El régimen de los ayatolás ha recurrido a una táctica de guerra asimétrica al convocar a estudiantes, artistas y deportistas para rodear las centrales eléctricas del país. Esta movilización busca utilizar a la población civil como escudo ante la amenaza de Donald Trump de acabar la infraestructura crítica si no se libera el tránsito marítimo. La televisión estatal iraní calificó estas instalaciones como "activos nacionales" que deben ser protegidos físicamente por la juventud ante el inminente ataque estadounidense.
El presidente de Irán, Masoud Pezeshkian, confirmó a través de sus redes sociales que millones de ciudadanos han respondido a los mensajes de texto oficiales para ofrecerse como voluntarios de guerra. Pezeshkian incluyó su propio nombre en esta lista de sacrificables, asegurando que está dispuesto a dar su vida por el sistema teocrático. Por su parte, la Guardia Revolucionaria instó a los padres a enviar a sus hijos a cubrir puestos de control que han sido objetivos recurrentes de ataques aéreos.
“Toda una civilización puede ser eliminada en una noche.
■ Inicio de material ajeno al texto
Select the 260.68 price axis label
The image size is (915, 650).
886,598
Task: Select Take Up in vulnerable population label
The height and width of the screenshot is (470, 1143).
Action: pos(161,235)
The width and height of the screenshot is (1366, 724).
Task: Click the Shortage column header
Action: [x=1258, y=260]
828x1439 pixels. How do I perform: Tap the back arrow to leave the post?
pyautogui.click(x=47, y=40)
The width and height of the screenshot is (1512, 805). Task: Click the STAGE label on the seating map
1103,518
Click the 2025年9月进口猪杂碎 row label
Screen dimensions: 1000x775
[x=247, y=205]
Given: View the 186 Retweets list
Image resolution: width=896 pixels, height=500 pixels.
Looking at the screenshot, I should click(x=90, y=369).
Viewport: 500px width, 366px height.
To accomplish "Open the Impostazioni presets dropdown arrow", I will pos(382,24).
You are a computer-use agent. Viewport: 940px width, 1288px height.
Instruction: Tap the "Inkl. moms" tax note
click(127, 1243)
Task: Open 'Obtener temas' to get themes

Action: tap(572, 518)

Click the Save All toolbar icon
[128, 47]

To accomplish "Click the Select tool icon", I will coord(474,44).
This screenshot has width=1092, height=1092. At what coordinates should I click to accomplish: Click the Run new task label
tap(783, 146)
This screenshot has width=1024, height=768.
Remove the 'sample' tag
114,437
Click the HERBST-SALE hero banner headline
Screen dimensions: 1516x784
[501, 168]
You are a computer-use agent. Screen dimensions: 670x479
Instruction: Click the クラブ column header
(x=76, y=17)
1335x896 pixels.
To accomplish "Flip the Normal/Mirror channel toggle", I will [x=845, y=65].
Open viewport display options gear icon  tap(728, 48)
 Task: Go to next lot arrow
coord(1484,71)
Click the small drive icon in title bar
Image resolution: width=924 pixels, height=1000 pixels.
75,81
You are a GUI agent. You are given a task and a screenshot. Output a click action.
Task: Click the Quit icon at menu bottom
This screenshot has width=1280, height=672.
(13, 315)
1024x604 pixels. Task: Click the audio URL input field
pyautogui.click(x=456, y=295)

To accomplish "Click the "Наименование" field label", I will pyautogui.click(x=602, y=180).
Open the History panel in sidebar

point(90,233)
Todos los puentes de Irán serán diezmados para las 12 de la noche de mañana y todas las centrales eléctricas estarán ardiendo”, advirtió el presidente Donald Trump al reafirmar su fecha límite para el uso de la fuerza.

A pesar de la escalada bélica, mediadores de Pakistán, Egipto y Turquía mantienen gestiones de última hora para evitar la destrucción total de la infraestructura persa. Teherán ha rechazado las propuestas de alto el fuego temporal, exigiendo el levantamiento definitivo de las sanciones económicas a cambio de reabrir el Estrecho de Ormuz. Estados Unidos, aunque abierto a estabilizar el mercado energético, mantiene sus grupos de ataque en posición de combate a la espera de que expire el plazo de las 8:00 PM.